Nvidia’s RTX 5050 Launch Stumbles in First Review
If you’ve been wondering why Nvidia didn’t flood reviewers with RTX 5050 units, the answer may be performance. Quasar Zone, a trusted tech site in Korea, has delivered one of the first full reviews—and the outlook isn’t promising.
The card in question is the Colorful iGame RTX 5050, equipped with a Blackwell GPU, 2560 CUDA cores, 8GB of GDDR6 VRAM, and a 128-bit memory interface, all at a target MSRP of $250. Unfortunately, benchmarks show the RTX 5050 barely keeping up with the RTX 4060—a two-year-old GPU that itself wasn’t exactly a standout.

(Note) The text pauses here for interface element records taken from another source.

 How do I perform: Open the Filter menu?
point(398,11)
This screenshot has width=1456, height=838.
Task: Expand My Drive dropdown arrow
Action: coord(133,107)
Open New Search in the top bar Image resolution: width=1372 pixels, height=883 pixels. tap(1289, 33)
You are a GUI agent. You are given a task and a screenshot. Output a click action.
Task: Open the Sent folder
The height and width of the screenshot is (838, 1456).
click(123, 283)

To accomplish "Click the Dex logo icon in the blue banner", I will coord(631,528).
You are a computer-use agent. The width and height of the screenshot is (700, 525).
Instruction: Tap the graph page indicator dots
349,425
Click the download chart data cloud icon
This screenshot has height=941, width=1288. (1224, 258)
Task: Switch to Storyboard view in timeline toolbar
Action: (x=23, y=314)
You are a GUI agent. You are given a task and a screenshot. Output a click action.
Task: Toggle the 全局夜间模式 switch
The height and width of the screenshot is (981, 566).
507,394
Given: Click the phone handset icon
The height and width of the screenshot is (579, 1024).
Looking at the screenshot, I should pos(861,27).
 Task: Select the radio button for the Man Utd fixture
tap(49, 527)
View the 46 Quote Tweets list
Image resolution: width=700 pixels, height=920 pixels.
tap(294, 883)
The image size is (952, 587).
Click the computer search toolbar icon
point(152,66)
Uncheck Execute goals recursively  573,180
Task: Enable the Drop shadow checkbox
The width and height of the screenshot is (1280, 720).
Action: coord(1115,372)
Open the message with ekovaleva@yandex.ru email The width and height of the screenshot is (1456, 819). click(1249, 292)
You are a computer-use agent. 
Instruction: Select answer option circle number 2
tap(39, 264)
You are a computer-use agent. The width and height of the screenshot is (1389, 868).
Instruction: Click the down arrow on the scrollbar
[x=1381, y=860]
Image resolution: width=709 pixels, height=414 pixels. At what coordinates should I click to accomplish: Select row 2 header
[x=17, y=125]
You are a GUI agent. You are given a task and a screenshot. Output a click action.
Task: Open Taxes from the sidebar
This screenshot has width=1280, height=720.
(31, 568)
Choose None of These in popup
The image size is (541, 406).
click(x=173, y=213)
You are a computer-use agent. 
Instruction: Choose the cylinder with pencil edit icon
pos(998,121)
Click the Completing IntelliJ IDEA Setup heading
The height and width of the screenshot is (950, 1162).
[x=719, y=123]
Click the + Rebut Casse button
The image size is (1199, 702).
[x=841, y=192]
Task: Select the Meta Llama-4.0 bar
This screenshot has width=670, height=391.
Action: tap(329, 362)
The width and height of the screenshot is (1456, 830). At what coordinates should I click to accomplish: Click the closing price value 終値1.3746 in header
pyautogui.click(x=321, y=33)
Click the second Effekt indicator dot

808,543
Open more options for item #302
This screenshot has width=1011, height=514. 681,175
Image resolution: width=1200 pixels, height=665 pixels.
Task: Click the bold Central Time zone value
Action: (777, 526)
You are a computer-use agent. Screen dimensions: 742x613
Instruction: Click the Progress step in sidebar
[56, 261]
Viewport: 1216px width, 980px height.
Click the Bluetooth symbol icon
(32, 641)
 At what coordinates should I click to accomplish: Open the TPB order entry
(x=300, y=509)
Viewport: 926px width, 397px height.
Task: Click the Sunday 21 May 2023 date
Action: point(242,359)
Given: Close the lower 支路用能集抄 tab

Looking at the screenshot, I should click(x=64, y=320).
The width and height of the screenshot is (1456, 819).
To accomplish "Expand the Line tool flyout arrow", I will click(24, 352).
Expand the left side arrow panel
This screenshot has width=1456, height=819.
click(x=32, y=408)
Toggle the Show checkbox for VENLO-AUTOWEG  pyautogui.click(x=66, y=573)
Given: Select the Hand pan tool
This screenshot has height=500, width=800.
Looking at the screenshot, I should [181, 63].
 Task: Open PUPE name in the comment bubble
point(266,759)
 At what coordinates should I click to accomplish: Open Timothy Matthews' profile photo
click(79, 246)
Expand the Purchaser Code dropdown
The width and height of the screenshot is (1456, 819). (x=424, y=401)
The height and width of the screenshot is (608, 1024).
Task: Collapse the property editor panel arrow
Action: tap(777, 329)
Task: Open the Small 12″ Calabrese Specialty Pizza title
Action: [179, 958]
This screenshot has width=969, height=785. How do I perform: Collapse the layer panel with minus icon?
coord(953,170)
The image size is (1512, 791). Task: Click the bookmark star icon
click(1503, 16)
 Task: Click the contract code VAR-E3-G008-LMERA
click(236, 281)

Worse yet, Intel’s Arc B580—also $250 but with 12GB of memory—beats the RTX 5050 in synthetic testing, although game benchmarks are much closer. Intel’s driver issues still hold it back in some titles, but the trend is clear: Nvidia’s newcomer isn’t shaking up the budget segment.
There is one saving grace for Nvidia: DLSS Frame Generation. When enabled, this feature lets the RTX 5050 leap ahead of the RTX 4060 by a wide margin, with double the effective framerate in some tests. That makes the card appealing for single-player or cinematic gaming experiences. But competitive gamers and purists who dismiss artificial frames won’t be swayed.
In the end, the RTX 5050 feels like a weak answer to rising competition. But with Nvidia raking in record profits from the AI sector and enjoying near-total dominance in the GPU market, it may simply not care about the lower end anymore.